-- Document text --
******************************

That sounds like a good idea actually! I've not managed to get to a pound shop yet but I've been changing the cage up every week and the other two are happy, but Rick is still biting. I might see if I can get something like that, not sure if one will fit but will have a look. Thanks for the idea


----------



## Rekees (Dec 7, 2015)

Cardboard boxes. They're free and rats love them. I've had a couple rats that would sit in one for hours and chew it apart from the inside out. I like to make a box tower or maze which is good for taking up space in the middle of the cage and makes it a climbing toy in addition to a hide and chew toy.


----------



## Ratmadoo (Nov 19, 2016)

Lunchy said:


> That sounds like a good idea actually! I've not managed to get to a pound shop yet but I've been changing the cage up every week and the other two are happy, but Rick is still biting. I might see if I can get something like that, not sure if one will fit but will have a look. Thanks for the idea


I just remembered that poundshop is the place where I got some awesome hammocks for my rats, they are sold as 'table runners' and are £1, they are lovely tight fabric that won't catch on toes etc, and are massively long. I have 4 which I fold in half, cable tie the two halves together (to make a smaller length and double hammock) then a thick cable tie in each corner to hang. cable ties are in £ land too, they have been a god send.

******************************

-- Records --
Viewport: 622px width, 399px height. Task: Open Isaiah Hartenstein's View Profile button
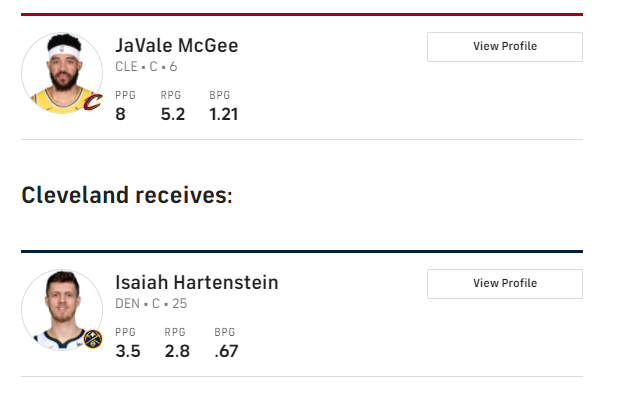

******************************

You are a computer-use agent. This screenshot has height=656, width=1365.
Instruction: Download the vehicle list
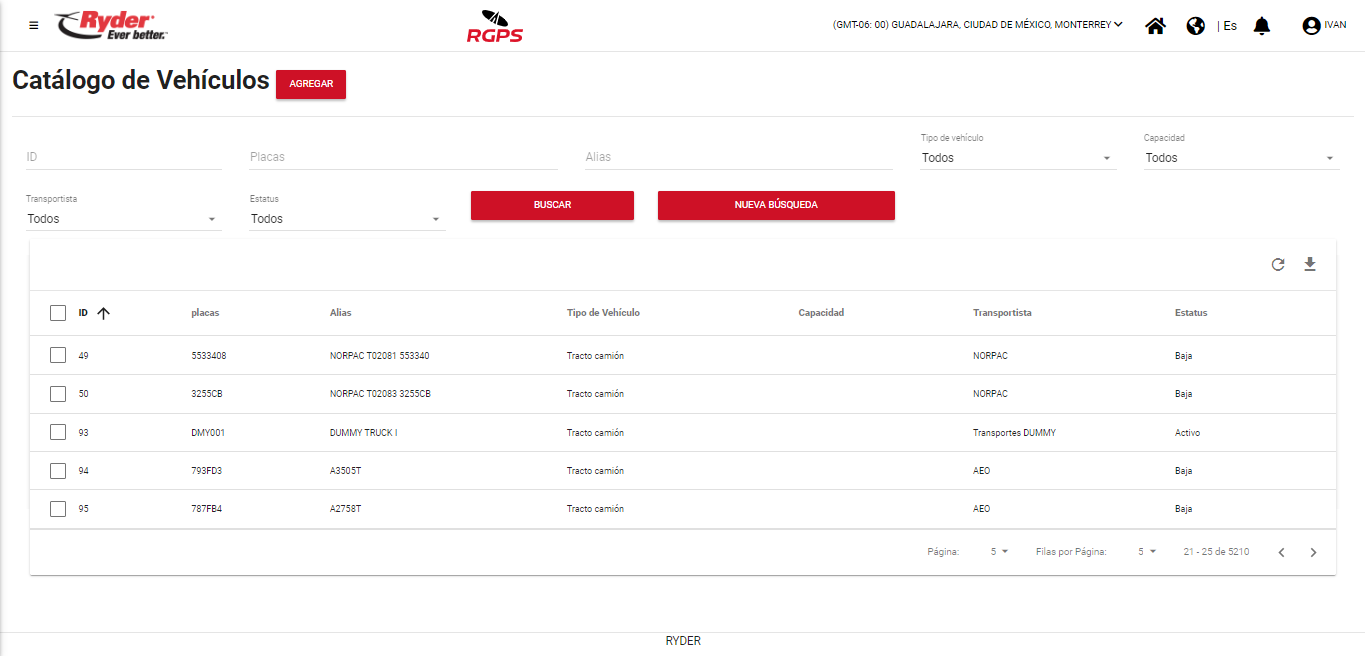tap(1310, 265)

******************************

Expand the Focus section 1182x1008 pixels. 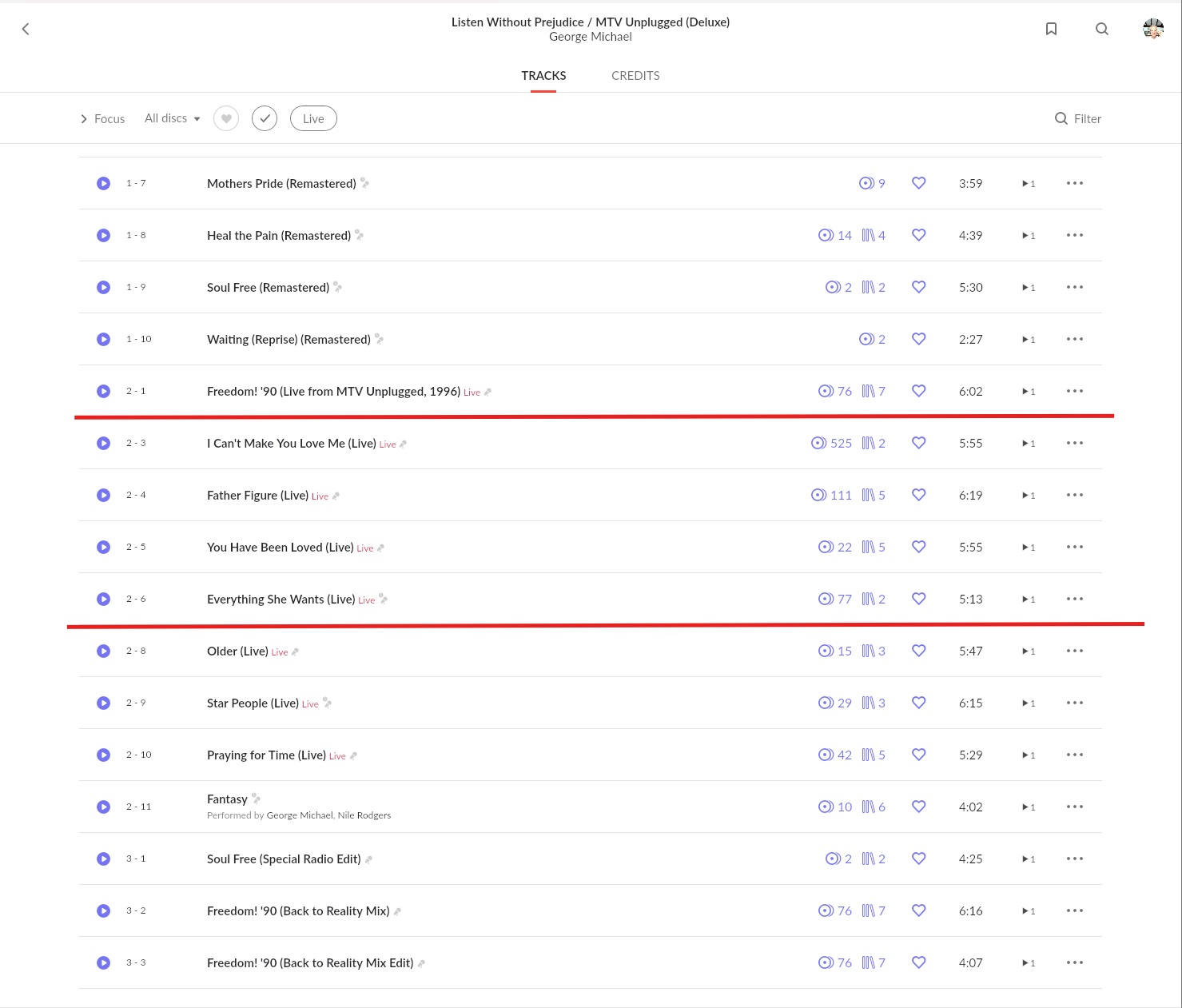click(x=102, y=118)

******************************

-- Required actions --
1: List every forum username that appears in the thread on rat cage toys.
2: From the thread on rat cage toys, reproduce the passage from "Cardboard boxes. They're" to "(Nov 19, 2016)".

-- Solutions by task --
1: Rekees, Ratmadoo, Lunchy

2:
Cardboard boxes. They're free and rats love them. I've had a couple rats that would sit in one for hours and chew it apart from the inside out. I like to make a box tower or maze which is good for taking up space in the middle of the cage and makes it a climbing toy in addition to a hide and chew toy.


----------



## Ratmadoo (Nov 19, 2016)